All,
On a related note, I did some digging on the one regression I found in the
pptx, and that will be solved if we wait for POI 3.11 beta 1. I haven't yet
had a chance to rerun on the random sample with the updated POI...
Best,
Tim
-----Original Message-----
From: Mattmann, Chris A (3980) [mailto:[email protected]]
Sent: Thursday, July 31, 2014 2:30 PM
To: [email protected]
Subject: Re: [VOTE] Apache Tika 1.6 release candidate #1
Guys, based on all the comments here, I am going to roll another
RC #2 to address:
- Tyler's comment about getting the MicrosoftTranslator fix incorporated.
- Dave's Lingo24 API plugin for translate
- Nick's POI updates
I'll roll another RC #2 probably on Monday.
Thanks!
Cheers,
Chris
P.S. When I do, I'll diff trunk against the branch and then roll any
trunk updates post branch to 1.6 into the new 1.6 RC #2.
++++++++++++++++++++++++++++++++++++++++++++++++++++++++++++++++++
Chris Mattmann, Ph.D.
Chief Architect
Instrument Software and Science Data Systems Section (398)
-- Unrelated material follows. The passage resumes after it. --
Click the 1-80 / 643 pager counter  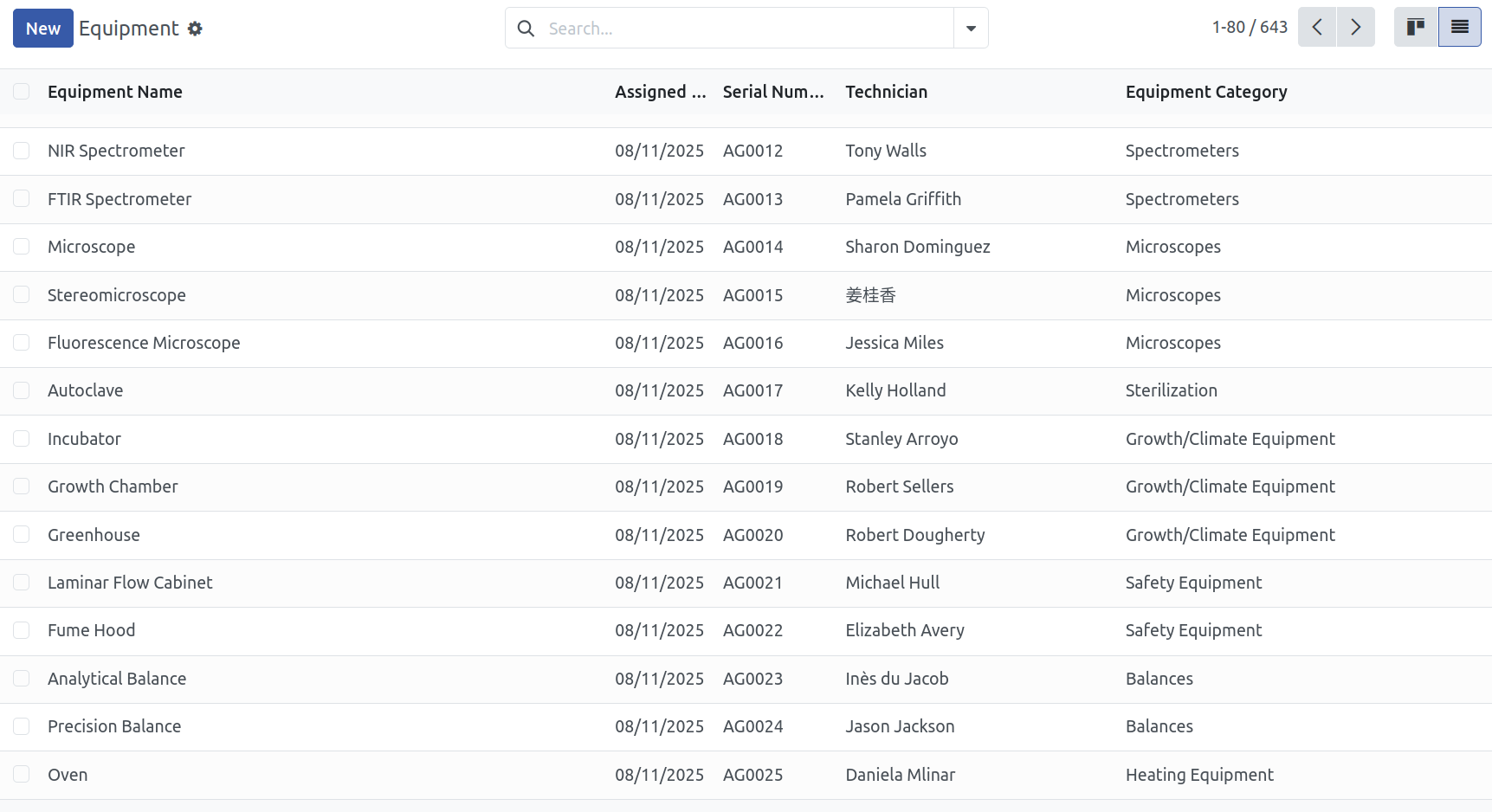(x=1250, y=28)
NASA Jet Propulsion Laboratory Pasadena, CA 91109 USA
Office: 168-519, Mailstop: 168-527
Email: [email protected]
WWW: http://sunset.usc.edu/~mattmann/
++++++++++++++++++++++++++++++++++++++++++++++++++++++++++++++++++
Adjunct Associate Professor, Computer Science Department
University of Southern California, Los Angeles, CA 90089 USA
++++++++++++++++++++++++++++++++++++++++++++++++++++++++++++++++++
-----Original Message-----
From: <Mattmann>, Chris Mattmann <[email protected]>
Reply-To: "[email protected]" <[email protected]>
Date: Monday, July 28, 2014 11:45 AM
To: "[email protected]" <[email protected]>
Subject: Re: [VOTE] Apache Tika 1.6 release candidate #1
>Thanks Sergey - I pushed to 1.7 since we have been having a DISCUSS
>thread for a few weeks about getting 1.6 out. Do you have a patch right
>now for TIKA-1367? If so I'm happy to incorporate it and roll an RC #2
>to get it in. If you don't have a patch yet, would you mind terribly if
>we pushed out 1.6, which already today has a ton of great updates, then
>shortly thereafter rolled a 1.7 (or did so when you finished with
>TIKA-1367)?
>
>Cheers,
>Chris
>
>
>++++++++++++++++++++++++++++++++++++++++++++++++++++++++++++++++++
>Chris Mattmann, Ph.D.
>Chief Architect
>Instrument Software and Science Data Systems Section (398)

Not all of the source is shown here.